Modèle générique HACCP pour les pâtes alimentaires fraîches non farcies
Introduction

Cette page fait partie du répertoire des documents d'orientation (RDO).

Vous cherchez des documents connexes?
Recherche de documents connexes dans le répertoire des documents d'orientation.

Les Principes généraux d'hygiène alimentaire, de composition et d'étiquetage servent encore à l'heure actuelle de ligne directrice réglementaire pour les fabricants de pâtes alimentaires. Le Modèle générique HACCP concernant les pâtes alimentaires fraîches non farcies et son document d'accompagnement, le document d'Orientation sur la salubrité des aliments à l'intention des fabricants de pâtes alimentaires non farcies ont été élaborés par un comité composé de représentants de l'Agence canadienne d'inspection des aliments (ACIA), avec la contribution d'un certain nombre de parties intéressées, y compris des représentants de l'industrie canadienne des pâtes alimentaires, de Santé Canada et du gouvernement provincial. Ces documents visent à être des ressources favorisant la salubrité des aliments au profit de l'industrie des pâtes alimentaires.

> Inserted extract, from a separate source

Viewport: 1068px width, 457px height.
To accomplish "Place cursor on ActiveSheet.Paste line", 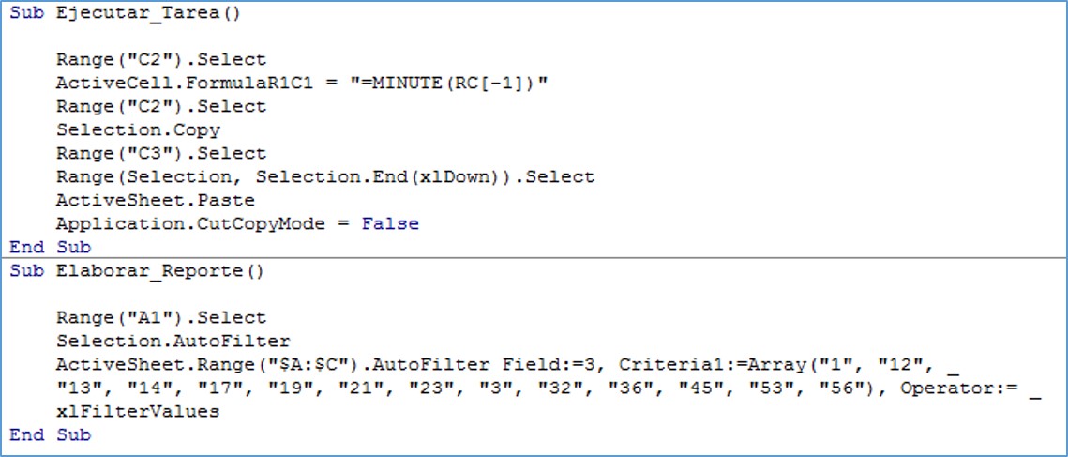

Le Modèle générique a été élaboré à l'aide de l'approche et des outils du Programme d'amélioration de la salubrité des aliments (PASA) de l'ACIA : les sections 1, 2 et 3 du Manuel du PASA, y compris les 10 formulaires. Le formulaire 8, détermination des CCP (fondée sur l'arbre de décision du Codex Alimentarius), a été utilisé pour déterminer les points critiques à maîtriser (CCP). On prévoit qu'avant d'élaborer un Plan HACCP propre à son installation, le fabricant élaborera et mettra d'abord en œuvre des Bonnes méthodes de fabrication (BMF) ou des programmes préalables comme on les appelle dans l'approche du PASA. Cela comprend l'élaboration de procédures et de programmes liés aux installations, au transport, à l'achat / réception / expédition et à l'entreposage, au matériel, au personnel, à l'assainissement et à la lutte contre les ravageurs, au rappel et au contrôle des allergènes. À la suite de l'élaboration et de la mise en œuvre des programmes préalables, le présent modèle générique peut être utilisé par le fabricant de pâtes alimentaires comme exemple pratique en vue de concevoir un Plan HACCP propre à son installation. Des renseignements sur l'approche du PASA se trouvent dans le Manuel PASA.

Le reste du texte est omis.